I am trying to download Google trends data and use PhantomJS to load load the page and extract the required data. When I run my code using only one keyword in the url (example url: https://www.google.com/trends/explore?date=today%203-m&geo=US&q=Blue), it works fine. As soon as I add a second keyword (example url: https://www.google.com/trends/explore?date=today%203-m&geo=US&q=Blue,Red) PhantomJS no longer loads the page correctly and I am unable to find the data that I need. I have tried increasing the time the browser waits and have tried a number of different keywords without any success. I am out of ideas and simply do not understand why my program no longer works after changing the url so slightly (the tags and page structure are nearly identical for both urls so it's the issue is not that the tags no longer have the same name as before) here is the code in question:
# Reading google trends data
google_trend_array = []
url = 'https://www.google.com/trends/explore?date=today%203-m&geo=US&q=Blue,Red'
browser = webdriver.PhantomJS('...\\phantomjs-2.1.1-windows\\bin\\phantomjs.exe')
ran_smooth = False
time_to_sleep = 3
# ran_smooth makes sure that page has loaded and necessary code was extracted, if not it will try to load the page again
while ran_smooth is False:
browser.get(url)
time.sleep(time_to_sleep)
soup = BeautifulSoup(browser.page_source, "html.parser") # BS object to use bs4
table = soup.find('div', {'aria-label': 'A tabular representation of the data in the chart.'})

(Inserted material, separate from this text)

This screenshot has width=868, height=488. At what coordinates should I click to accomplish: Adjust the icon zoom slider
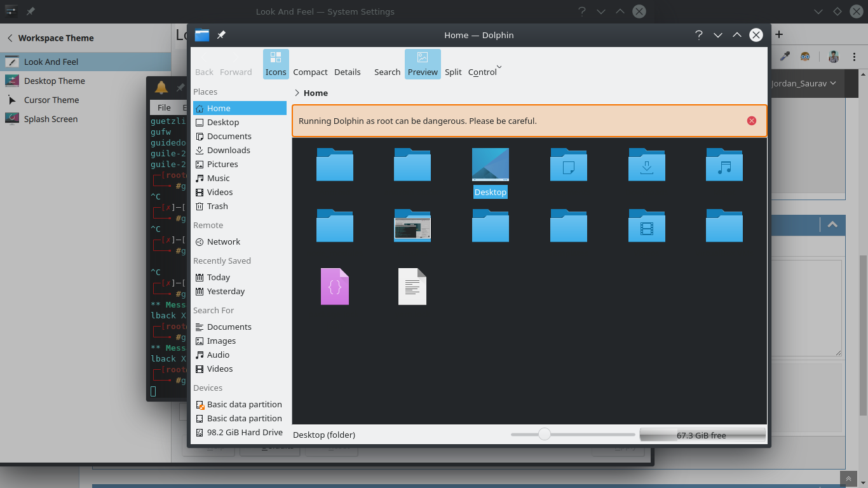(x=544, y=434)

# If page didn't load, this try will throw an exception
try:
# Copies all the data out of google trends table
for col in table.findAll('td'):
# google has both dates and trend values, the following function ensures that we only read the trend values
if col.string.isdigit() is True:
trend_number = int(col.string)
google_trend_array.append(trend_number)
# program ran through, leave while loop
ran_smooth = True
except AttributeError:
print 'page not loading for term ' + str(term_to_trend) + ', trying again...'
time_to_sleep += 1 # increase time to sleep so that page can load
print google_trend_array
You ought to look at pytrends, and not reinvent the wheel.
Here is a small example: how to extract data frame from Google Trends:
import pytrends.request
google_username = "<your_login>@gmail.com"
google_password = "<your_password>"
# connect to Google
pytrend = pytrends.request.TrendReq(google_username, google_password, custom_useragent='My Pytrends Script')
trend_payload = {'q': 'Pizza, Italian, Spaghetti, Breadsticks, Sausage', 'cat': '0-71'}
# trend = pytrend.trend(trend_payload)
df = pytrend.trend(trend_payload, return_type='dataframe')
You'll get:
breadsticks italian pizza sausage spaghetti
Date
2004-01-01 0.0 9.0 34.0 3.0 3.0
2004-02-01 0.0 10.0 32.0 2.0 3.0
2004-03-01 0.0 10.0 32.0 2.0 3.0
2004-04-01 0.0 9.0 31.0 2.0 2.0
2004-05-01 0.0 9.0 32.0 2.0 2.0
2004-06-01 0.0 8.0 29.0 2.0 3.0
2004-07-01 0.0 8.0 34.0 2.0 3.0
[...]